__TO DO__. Please reproduce the entries below exactly, starting at the first line and ending with the line that holds "Viewport: 1485px width, 812px height.".

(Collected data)
□ □ □ □ □

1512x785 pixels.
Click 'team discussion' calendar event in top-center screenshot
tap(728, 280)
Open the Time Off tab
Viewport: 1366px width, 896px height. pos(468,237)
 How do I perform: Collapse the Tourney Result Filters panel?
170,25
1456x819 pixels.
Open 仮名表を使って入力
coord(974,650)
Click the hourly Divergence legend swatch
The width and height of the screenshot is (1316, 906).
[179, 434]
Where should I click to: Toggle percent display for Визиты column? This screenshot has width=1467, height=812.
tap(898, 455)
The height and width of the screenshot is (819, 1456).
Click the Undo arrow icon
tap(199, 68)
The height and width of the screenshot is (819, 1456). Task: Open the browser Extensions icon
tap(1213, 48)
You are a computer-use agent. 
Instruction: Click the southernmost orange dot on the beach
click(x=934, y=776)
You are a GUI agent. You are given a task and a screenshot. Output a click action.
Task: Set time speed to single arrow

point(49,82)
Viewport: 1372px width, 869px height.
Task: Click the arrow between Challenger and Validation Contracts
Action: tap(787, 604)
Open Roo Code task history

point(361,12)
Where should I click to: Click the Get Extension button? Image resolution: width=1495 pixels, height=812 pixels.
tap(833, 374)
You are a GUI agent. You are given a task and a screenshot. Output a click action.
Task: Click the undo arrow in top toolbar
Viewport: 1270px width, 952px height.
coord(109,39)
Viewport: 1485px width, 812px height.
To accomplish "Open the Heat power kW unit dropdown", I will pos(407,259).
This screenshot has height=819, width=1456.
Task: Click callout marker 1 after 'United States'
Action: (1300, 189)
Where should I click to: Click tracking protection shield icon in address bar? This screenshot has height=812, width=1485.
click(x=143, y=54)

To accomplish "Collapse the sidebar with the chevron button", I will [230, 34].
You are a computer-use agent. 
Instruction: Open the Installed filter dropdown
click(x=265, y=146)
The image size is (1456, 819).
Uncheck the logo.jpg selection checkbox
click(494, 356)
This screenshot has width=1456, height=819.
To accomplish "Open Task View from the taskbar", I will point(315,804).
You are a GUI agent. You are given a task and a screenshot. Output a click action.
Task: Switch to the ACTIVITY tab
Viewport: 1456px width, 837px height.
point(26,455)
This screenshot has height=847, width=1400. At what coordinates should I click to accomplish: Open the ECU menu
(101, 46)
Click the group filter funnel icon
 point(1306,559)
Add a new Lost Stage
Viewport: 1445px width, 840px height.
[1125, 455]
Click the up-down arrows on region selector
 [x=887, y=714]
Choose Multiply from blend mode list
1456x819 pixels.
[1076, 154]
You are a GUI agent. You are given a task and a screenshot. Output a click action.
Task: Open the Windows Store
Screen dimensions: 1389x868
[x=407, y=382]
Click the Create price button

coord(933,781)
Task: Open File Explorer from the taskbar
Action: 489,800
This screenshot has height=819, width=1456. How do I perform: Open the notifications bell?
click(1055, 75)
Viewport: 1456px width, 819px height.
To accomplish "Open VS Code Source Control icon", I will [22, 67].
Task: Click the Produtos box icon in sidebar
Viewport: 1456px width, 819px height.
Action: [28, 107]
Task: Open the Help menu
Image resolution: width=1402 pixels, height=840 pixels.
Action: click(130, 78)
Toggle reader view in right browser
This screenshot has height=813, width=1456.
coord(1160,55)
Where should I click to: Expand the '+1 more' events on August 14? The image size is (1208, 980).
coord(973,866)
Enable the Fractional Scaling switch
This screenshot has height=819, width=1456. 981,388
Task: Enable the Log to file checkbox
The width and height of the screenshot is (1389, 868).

□ □ □ □ □

__SOLUTION BELOW__.
1512x785 pixels.
Click 'team discussion' calendar event in top-center screenshot
tap(728, 280)
Open the Time Off tab
Viewport: 1366px width, 896px height. pos(468,237)
 How do I perform: Collapse the Tourney Result Filters panel?
170,25
1456x819 pixels.
Open 仮名表を使って入力
coord(974,650)
Click the hourly Divergence legend swatch
The width and height of the screenshot is (1316, 906).
[179, 434]
Where should I click to: Toggle percent display for Визиты column? This screenshot has width=1467, height=812.
tap(898, 455)
The height and width of the screenshot is (819, 1456).
Click the Undo arrow icon
tap(199, 68)
The height and width of the screenshot is (819, 1456). Task: Open the browser Extensions icon
tap(1213, 48)
You are a computer-use agent. 
Instruction: Click the southernmost orange dot on the beach
click(x=934, y=776)
You are a GUI agent. You are given a task and a screenshot. Output a click action.
Task: Set time speed to single arrow

point(49,82)
Viewport: 1372px width, 869px height.
Task: Click the arrow between Challenger and Validation Contracts
Action: tap(787, 604)
Open Roo Code task history

point(361,12)
Where should I click to: Click the Get Extension button? Image resolution: width=1495 pixels, height=812 pixels.
tap(833, 374)
You are a GUI agent. You are given a task and a screenshot. Output a click action.
Task: Click the undo arrow in top toolbar
Viewport: 1270px width, 952px height.
coord(109,39)
Viewport: 1485px width, 812px height.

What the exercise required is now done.